§ **Directive**: Please show every row below that contains the word "click", copying each of those rows in full.

§ **Supplied data**:
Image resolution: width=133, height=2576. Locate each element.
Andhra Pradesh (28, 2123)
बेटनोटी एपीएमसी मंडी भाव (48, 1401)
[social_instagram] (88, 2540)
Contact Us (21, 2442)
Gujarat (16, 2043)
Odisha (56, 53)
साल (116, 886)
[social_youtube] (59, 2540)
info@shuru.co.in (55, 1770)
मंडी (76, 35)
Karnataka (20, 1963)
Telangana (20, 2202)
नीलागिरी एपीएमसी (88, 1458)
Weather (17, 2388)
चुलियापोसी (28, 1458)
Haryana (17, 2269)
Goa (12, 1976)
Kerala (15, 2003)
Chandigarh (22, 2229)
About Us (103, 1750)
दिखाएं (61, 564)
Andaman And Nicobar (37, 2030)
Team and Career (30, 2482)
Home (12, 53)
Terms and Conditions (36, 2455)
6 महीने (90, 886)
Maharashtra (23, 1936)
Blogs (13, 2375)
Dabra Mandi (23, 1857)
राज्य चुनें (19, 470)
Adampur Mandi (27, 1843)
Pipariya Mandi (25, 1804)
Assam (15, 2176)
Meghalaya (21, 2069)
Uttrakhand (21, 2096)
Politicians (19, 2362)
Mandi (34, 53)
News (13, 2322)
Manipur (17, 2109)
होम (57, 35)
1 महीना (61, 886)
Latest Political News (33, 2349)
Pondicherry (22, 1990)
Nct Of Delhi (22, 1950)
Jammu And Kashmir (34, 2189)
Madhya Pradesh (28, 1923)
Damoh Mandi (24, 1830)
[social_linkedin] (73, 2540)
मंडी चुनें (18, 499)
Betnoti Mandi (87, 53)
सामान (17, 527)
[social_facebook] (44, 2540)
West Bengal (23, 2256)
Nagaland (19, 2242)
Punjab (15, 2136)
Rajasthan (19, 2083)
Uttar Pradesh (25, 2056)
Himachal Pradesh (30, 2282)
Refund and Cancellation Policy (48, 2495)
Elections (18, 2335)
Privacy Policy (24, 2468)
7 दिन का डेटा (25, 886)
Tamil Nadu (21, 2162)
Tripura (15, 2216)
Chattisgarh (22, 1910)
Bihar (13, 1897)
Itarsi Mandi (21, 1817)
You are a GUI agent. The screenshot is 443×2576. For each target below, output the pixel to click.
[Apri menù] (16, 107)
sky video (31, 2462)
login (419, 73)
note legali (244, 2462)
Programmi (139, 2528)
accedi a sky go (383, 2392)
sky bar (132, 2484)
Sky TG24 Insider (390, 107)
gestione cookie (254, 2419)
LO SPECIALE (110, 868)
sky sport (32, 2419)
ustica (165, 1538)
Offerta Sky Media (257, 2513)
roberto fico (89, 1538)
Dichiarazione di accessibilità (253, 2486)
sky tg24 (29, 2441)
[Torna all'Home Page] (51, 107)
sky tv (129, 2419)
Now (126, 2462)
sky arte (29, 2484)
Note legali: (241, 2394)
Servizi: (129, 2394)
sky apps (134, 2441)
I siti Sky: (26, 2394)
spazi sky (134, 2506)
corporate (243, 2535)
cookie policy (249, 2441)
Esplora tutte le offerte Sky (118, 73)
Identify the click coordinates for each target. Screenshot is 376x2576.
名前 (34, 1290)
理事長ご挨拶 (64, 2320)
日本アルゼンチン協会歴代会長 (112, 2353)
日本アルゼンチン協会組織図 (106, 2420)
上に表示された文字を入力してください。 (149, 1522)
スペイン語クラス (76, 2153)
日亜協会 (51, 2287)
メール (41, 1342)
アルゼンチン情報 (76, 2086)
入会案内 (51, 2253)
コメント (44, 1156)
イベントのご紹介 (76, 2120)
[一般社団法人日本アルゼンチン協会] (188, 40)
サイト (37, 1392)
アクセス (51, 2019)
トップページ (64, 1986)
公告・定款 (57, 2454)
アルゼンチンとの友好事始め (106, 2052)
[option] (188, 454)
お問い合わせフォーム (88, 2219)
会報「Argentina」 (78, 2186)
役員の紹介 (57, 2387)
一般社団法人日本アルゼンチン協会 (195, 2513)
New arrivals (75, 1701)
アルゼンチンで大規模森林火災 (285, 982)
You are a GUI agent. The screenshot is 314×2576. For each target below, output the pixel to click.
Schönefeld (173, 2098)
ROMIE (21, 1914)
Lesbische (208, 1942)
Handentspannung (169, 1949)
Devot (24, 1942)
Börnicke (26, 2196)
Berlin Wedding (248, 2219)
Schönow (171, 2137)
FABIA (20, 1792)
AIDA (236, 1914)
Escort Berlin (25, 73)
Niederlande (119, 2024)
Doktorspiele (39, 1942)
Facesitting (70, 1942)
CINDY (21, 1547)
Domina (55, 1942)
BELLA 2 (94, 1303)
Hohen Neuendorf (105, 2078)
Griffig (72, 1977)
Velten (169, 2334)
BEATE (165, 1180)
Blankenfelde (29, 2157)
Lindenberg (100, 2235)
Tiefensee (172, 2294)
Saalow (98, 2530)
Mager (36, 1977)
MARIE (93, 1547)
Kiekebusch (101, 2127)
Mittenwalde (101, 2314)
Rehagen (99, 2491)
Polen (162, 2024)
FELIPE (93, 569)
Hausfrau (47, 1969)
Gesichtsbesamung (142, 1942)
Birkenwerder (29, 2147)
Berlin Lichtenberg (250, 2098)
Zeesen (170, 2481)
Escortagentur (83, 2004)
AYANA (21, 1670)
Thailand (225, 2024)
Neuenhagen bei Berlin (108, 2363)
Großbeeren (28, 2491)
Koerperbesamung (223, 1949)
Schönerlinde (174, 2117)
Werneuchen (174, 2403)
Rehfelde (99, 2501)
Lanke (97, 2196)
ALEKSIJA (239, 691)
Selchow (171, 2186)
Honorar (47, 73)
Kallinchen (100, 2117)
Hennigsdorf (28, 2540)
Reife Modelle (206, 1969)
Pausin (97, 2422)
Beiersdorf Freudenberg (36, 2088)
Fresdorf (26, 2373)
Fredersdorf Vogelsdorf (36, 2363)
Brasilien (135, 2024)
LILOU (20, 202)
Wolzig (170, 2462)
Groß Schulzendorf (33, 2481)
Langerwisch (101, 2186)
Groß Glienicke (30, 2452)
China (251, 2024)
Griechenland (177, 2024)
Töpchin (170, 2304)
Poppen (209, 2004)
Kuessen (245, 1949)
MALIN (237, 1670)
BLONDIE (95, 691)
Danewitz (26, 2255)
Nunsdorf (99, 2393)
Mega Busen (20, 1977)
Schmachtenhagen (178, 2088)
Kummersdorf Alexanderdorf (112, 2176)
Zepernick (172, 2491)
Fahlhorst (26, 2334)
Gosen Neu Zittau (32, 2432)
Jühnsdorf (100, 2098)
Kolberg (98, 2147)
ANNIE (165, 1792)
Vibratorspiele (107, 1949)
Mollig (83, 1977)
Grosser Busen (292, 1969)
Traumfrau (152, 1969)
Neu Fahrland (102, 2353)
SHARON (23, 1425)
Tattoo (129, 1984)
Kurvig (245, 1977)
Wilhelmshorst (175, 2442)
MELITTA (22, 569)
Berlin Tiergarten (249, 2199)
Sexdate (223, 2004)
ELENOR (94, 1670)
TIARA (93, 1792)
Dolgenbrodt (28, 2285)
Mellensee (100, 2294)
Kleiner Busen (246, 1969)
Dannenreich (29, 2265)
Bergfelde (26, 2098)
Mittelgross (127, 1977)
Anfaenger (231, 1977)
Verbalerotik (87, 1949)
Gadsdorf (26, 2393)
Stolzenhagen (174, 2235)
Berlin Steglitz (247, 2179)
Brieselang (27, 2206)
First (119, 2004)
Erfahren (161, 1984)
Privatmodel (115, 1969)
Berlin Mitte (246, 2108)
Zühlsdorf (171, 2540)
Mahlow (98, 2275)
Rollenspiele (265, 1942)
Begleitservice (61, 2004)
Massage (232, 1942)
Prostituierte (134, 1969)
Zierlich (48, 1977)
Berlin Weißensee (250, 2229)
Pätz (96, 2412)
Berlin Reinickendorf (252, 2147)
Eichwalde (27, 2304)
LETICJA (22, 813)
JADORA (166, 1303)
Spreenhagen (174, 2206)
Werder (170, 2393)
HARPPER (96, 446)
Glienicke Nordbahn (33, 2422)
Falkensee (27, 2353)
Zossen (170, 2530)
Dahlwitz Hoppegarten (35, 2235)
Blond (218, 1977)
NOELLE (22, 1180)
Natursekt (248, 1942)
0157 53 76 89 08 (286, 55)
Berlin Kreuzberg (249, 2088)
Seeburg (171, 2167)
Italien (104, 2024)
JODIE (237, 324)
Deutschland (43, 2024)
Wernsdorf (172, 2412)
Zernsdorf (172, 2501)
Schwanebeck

§ **Correct answer**:
You are a GUI agent. The screenshot is 443×2576. For each target below, output the pixel to click.
Identify the click coordinates for each target. Screenshot is 376x2576.
You are a GUI agent. The screenshot is 314×2576. For each target below, output the pixel to click.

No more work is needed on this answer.